Érésipèle.—Etait du féminin autrefois. Est maintenant du masculin. On dit aussi érysipèle.
Escalier.—Est du masculin.
Espace.—Est du masculin dans ses acceptions ordinaires. Il est du féminin en termes d’imprimerie seulement.
Été.—Est du masculin.
Être.—Il n’est guère possible d’établir comme règle absolue l’emploi du verbe être au pluriel devant une troisième personne plurielle. L’Académie dit: “Quand ce serait ou quand ce seraient les Romains qui auraient élevé ce monument. Ce n’était ou ce n’étaient que festins, bals, concerts. C’est eux ou ce sont eux qu’il faut récompenser.”
Dans les phrases interrogatives, on met ordinairement est-ce, si le mot pluriel est suivi de que; et sont-ce, s’il est suivi de qui: Est-ce les sons graves de l’orgue que j’entends? (Chateaubriand). Sont-ce des fièvres qui m’ont pris? (Madame de Sévigné).
Au lieu de seront-ce, fussent-ce, ont-ce été, qui sont trop durs à l’oreille, on dit toujours sera-ce, fût-ce, sont-ce. Sera-ce vos frères que l’on choisira? Fût-ce nos propres biens qu’il fallût sacrifier! Sont-ce des fièvres qui vous ont pris? Nous ferons remarquer ici que quand le verbe suivant est au futur, on peut mettre le verbe être au présent ou au futur: Est-ce vous ou sera-ce vous qui le ferez? (Acad.).
Etre marque l’état, et avoir, l’action. Sa fièvre est cessée. Le vent a changé ce matin, le vent est changé. Il se commet beaucoup de fautes contre cette règle.
Etre, dans les temps où ce verbe prend l’auxiliaire avoir, se dit quelquefois pour aller. J’ai été, fait entendre qu’on est allé à tel endroit et qu’on en est revenu; il est allé marque que celui dont on parle n’est pas encore de retour.
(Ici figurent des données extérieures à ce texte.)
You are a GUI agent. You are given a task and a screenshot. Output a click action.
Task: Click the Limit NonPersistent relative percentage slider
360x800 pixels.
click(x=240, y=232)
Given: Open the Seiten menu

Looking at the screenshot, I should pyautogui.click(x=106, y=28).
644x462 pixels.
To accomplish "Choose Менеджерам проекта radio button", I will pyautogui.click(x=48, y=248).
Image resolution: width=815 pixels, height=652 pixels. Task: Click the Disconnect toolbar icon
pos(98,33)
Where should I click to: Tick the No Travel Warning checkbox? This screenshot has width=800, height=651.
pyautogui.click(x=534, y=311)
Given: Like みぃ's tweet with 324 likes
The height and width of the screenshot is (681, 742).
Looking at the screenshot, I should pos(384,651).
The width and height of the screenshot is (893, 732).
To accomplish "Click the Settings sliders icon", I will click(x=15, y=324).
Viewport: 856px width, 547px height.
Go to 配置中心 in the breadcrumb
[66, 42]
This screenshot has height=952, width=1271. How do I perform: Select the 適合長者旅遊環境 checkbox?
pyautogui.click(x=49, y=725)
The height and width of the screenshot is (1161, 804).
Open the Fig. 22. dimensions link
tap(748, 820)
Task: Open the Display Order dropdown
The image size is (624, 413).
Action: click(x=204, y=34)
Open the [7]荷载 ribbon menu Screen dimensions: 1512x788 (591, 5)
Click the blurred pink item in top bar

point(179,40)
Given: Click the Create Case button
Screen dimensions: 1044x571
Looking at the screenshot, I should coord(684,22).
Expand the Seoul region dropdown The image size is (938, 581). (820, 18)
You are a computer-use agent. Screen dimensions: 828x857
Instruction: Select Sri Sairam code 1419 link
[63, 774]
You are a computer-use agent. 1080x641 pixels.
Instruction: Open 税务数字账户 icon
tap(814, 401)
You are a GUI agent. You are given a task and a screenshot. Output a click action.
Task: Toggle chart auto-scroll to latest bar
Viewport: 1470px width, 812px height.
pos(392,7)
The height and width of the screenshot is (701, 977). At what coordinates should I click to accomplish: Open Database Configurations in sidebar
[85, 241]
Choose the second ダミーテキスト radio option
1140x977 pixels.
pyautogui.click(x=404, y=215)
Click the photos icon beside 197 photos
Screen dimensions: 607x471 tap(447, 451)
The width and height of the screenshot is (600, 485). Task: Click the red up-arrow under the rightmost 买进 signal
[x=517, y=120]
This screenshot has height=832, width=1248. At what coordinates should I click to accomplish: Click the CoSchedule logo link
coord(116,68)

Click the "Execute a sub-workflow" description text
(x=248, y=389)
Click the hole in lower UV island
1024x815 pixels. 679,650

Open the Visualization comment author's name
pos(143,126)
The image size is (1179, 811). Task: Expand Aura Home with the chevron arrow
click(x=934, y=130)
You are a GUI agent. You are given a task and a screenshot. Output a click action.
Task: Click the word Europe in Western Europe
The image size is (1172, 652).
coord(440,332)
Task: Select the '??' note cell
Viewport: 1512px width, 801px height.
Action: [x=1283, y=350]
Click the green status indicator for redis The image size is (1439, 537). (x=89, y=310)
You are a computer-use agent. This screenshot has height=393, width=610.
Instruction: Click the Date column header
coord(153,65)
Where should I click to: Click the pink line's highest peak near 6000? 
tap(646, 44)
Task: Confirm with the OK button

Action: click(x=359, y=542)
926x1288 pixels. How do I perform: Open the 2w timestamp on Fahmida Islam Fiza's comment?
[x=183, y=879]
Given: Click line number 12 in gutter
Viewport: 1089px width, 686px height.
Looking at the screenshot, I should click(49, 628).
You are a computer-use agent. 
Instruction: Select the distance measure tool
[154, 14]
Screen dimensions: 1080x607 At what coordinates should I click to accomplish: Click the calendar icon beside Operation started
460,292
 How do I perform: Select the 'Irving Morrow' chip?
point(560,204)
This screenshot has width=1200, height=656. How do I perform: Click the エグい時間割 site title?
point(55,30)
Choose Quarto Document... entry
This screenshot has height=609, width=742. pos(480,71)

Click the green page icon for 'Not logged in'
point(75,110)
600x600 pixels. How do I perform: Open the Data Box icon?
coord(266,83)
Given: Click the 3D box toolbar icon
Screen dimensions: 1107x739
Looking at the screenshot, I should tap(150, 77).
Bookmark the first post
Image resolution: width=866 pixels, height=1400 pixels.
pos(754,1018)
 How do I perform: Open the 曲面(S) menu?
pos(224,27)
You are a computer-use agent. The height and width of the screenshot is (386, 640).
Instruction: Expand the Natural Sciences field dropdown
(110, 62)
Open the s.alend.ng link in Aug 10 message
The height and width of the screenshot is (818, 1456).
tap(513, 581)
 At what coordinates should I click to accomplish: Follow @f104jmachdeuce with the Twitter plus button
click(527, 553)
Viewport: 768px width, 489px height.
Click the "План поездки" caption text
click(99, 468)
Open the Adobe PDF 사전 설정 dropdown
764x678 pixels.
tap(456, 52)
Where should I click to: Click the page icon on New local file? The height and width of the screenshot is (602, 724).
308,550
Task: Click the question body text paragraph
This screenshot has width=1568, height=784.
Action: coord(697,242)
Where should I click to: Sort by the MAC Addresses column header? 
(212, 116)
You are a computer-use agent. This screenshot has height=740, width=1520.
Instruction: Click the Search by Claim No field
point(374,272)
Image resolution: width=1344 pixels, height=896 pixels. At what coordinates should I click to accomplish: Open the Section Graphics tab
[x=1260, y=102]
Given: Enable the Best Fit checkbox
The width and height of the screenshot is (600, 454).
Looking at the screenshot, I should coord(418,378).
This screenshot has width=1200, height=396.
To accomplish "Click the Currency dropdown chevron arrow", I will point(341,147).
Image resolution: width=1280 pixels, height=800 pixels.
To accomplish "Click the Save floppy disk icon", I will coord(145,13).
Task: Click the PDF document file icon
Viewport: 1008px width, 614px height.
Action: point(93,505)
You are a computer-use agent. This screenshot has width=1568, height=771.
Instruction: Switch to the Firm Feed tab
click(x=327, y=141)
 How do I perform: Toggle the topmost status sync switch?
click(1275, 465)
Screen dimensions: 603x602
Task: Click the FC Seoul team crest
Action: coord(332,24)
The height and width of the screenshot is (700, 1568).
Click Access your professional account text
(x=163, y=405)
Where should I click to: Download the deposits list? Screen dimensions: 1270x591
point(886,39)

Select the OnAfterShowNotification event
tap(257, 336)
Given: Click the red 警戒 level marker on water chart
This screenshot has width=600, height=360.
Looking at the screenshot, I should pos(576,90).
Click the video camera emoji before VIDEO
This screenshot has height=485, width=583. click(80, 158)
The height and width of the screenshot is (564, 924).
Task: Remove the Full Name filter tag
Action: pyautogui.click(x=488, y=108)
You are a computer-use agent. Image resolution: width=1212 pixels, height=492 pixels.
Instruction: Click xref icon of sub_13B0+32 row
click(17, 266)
Bescherelle remarque: “Chose bizarre! on dit: ce sont eux, ce sont elles, et il n’est pas permis de dire ce sont nous, ce sont vous. Ici l’usage l’emporte sur la syntaxe. On dit: C’est moi, c’est toi, c’est lui, c’est elle, c’est nous, c’est vous; et c’est toi et moi, c’est lui et elle; c’est nous et vous, etc.”